When I cast the bait across the shadows near the snag I had a sudden snap and run that stripped a lot of line off the reel but then just let go. Whatever it was that took the bait had not taken the hook but had been strong enough to pull line just with the bait in its mouth. I replaced the damaged bait with a fresh one and cast back across the same area and this time when the bait was taken there was an immediate and savage run which converted into a good solid fight. This was not one of those times when you just turn the handle and wind a fish in. The rod was bouncing as the fish surged left and right, up and down. The struggle was to keep the line tight and, after too long between serious fish, to trust the rod, reel and the line to do what they were designed to do. As the struggle ensued I caught a glimpse of this fish and every fibre of my being wanted this fish in the bag as this thing was a beast of a bream.

The thump from the tail of the bream was different from any other I have fought before, and I have had my share of good bream. Patience, and good equipment worked in my favour and I finally netted one of the best fish I have ever seen and I placed it into the keeper and joined the child bride for a coffee and a photo that I am going to treasure as long as memory holds out. This fish was not only a large specimen, but it was very thick through the body, full of muscle and in beautiful condition ready to breed. Following the photo I released the smaller fish quickly and paused while I held the old girl in the water and supported her while she just lay in my hand for a moment before swimming forward about half a meter. She just held position in the water for aprox 2 minutes and then slowly swam away without any fuss and after the tension of the catch I found the release to be far more emotional than I expected.

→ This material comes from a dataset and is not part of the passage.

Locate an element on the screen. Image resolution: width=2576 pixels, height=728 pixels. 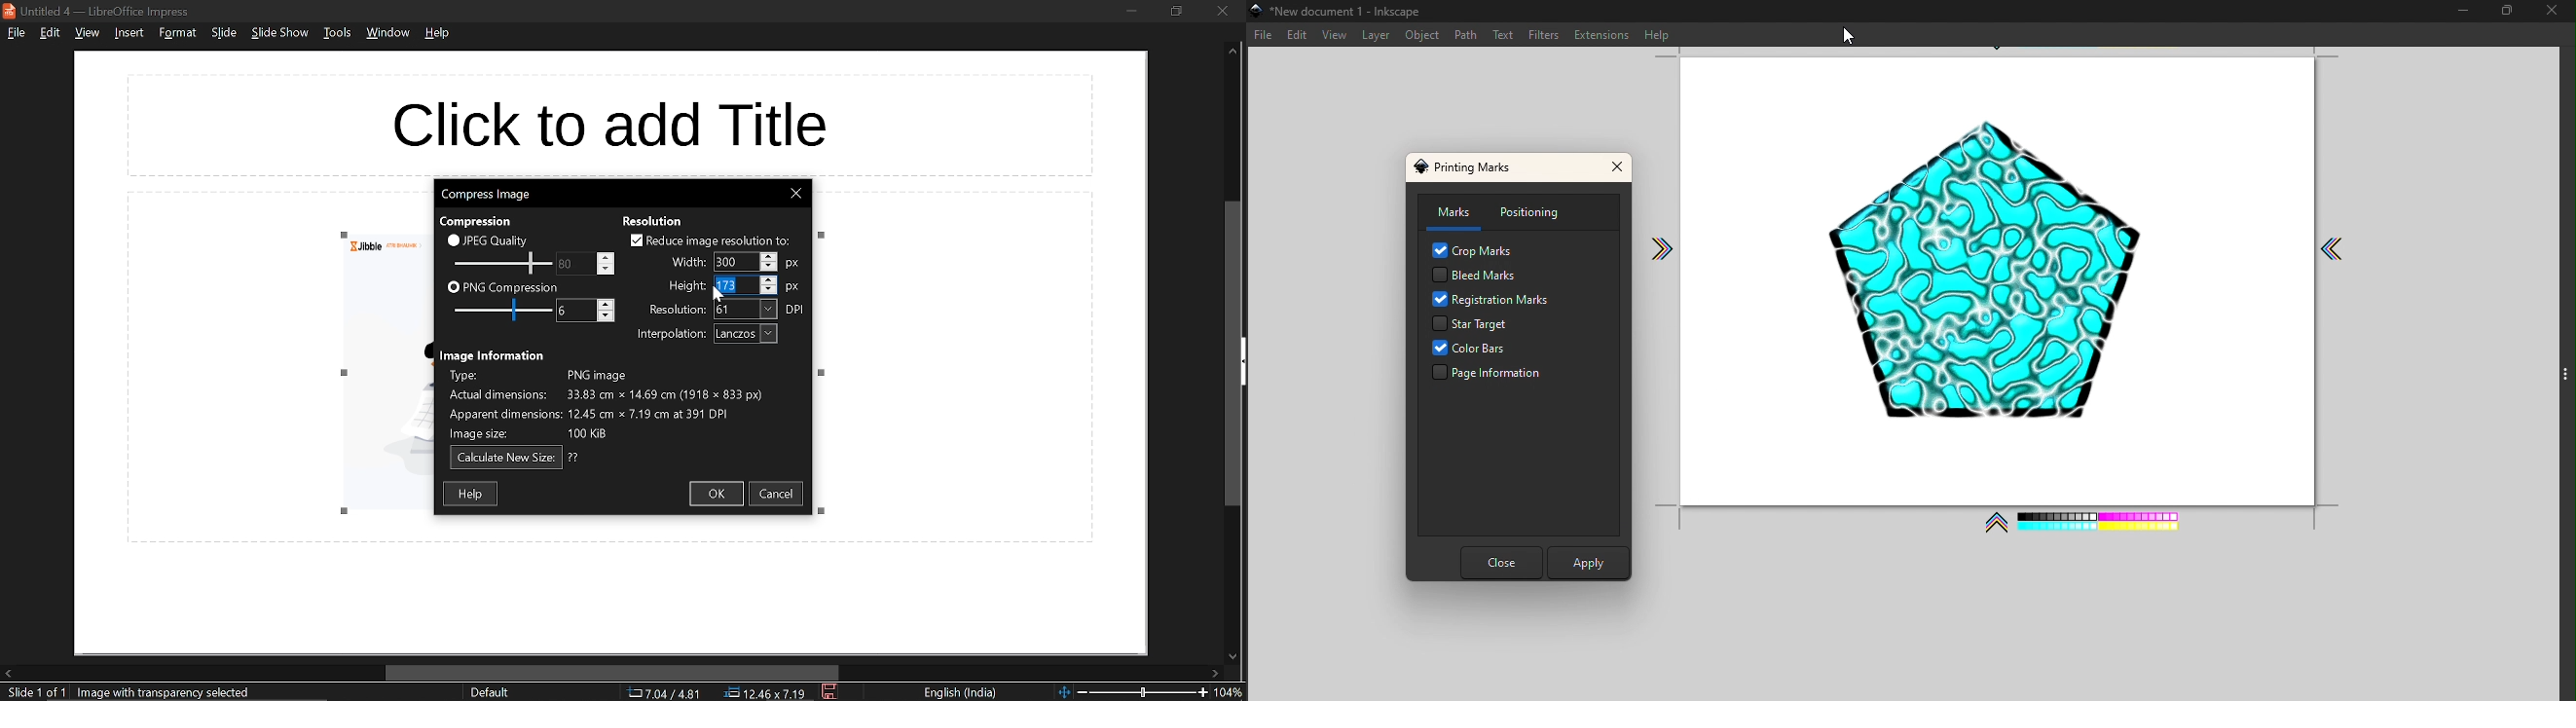
PNG compression is located at coordinates (512, 286).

I have caught many fish, released a lot and kept quite a few for the table but this one was different in some intangible way.

After this we drifted out to the Tuross River with the last of the tide and slowly made our way back to the truck and packed up as the darkness began to overtake the day. We were cold and tired but somehow this is a day that will not be remembered for the discomfort at the end but for that enduring moment when an old breeding fish held position a few centimetres from my feet before slowly moving away into its own familiar habitat.

I caught another good bream before we reached the truck and the bride also took her first fish with The Tug, but all in all, this day was about that one fish and that moment when it was released.

Long may she live

John


----------



## mrwalker (Feb 23, 2009)

Another nice report John, keep em coming. Some fish are more special than others,eh? Maybe its the location, the weather, or just the mood we are in on a particular day. Cheers, Dave.


----------



## Oddrod (Sep 27, 2009)

Good report John, one of my favourite creeks on the South Coast. Used to camp up there many years ago.


----------



## john316 (Jan 15, 2009)

patwah said:


> Well done John, any idea on the size?


Paddy, this may seem a bit crazy from someone who keeps a PB list, but to be honest the size just didn't matter. She was undeniably legal so I didn't need to check for that reason and at the time it was just about the moment. I have wondered the same thing since and discovered that I've lost my brag mat so a measuring photo wasn't an option even if I had wanted one. The only indicator I have is that the smaller fish in the side by side was a tad over the 26cm mark.

cheers

John


----------



## forbs (May 20, 2008)

Good effort John. I would of thought the Bream in Tuross would almost be shutting down now. Never really thought of it as a winter (late Autumn Fishery). I think the Bream in Tuross have definitely thickened up since the lake has been open. I was amazed at the amount of prawns and bait fish in the place over the summer. Tuross used to be known as a skinny bream area but this year we caught a lot of really fat bream. All bodes well for the future. Might make a trip down there next week and try my luck. Thanks again for the report john.


----------